Evidence Of Prior Incidents/Injuries Not Impermissibly Admitted By California Trial Judge
The Court of Appeal of California (4th Division) affirmed a jury verdict in favor of two plaintiffs who, while not wearing any wetsuit bottoms or similar protective clothing, sustained permanent injuries when falling off the back of a three-passenger watercraft. A jury returned a verdict against the watercraft manufacturer, the owner of the personal watercraft, and the operator of the watercraft (each was one-third liable). The jury awarded one plaintiff $3.385 million in damages, including past and future medical expenses and past and future noneconomic losses, plus $1.5 million in punitive damages. The other plaintiff received an award of $1.063 million in addition to $1.5 million in punitive damages.

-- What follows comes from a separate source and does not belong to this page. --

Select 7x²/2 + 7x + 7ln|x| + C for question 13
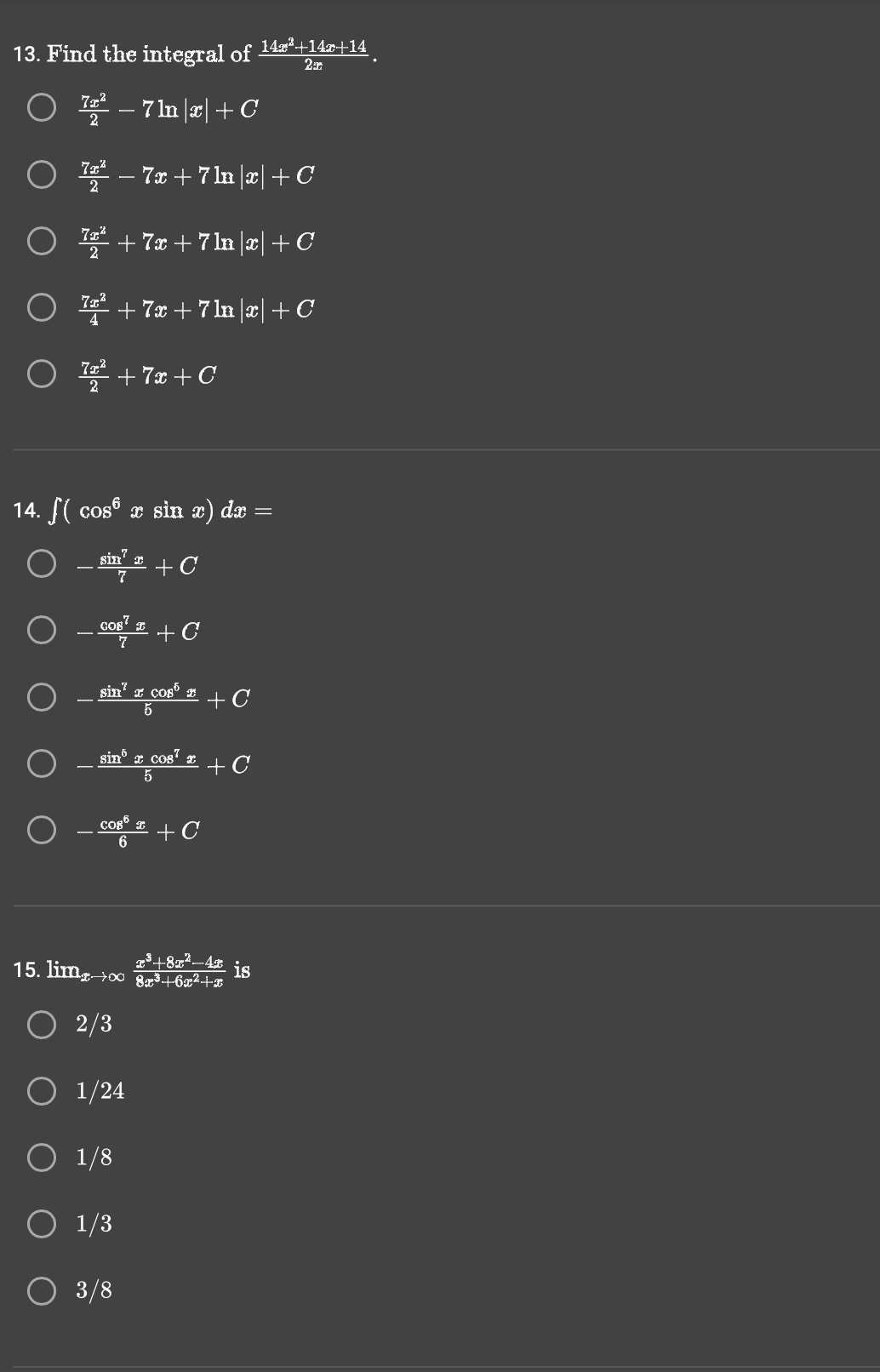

On appeal, the defendants argued that the evidence in the record was not sufficient to support the jury’s causation and punitive damages findings, made under federal maritime law. The defendants also contended that the trial court erred by refusing to reduce the punitive damages award. The appellate court also rejected the defendants’ argument that the trial court erred by admitting evidence that, at the time of the accident, the manufacturer had notice of previous claims of similar injuries to passengers but excluded the manufacturer’s evidence to show that the causes of these previous claims were not substantially similar to the plaintiffs’ accident.
On the evidentiary issue, the appellate court emphasized that the evidence of prior claims was relevant to show that the manufacturer knew of a potential defect in the watercraft based on other, “relatively recent” incidents. As the appellate court noted, “To admit such evidence, plaintiffs were not required to show ‘identical conditions’ between the various incidents; rather, ‘substantial similarity is normally sufficient,’ and this determination is primarily the function of the trial judge.”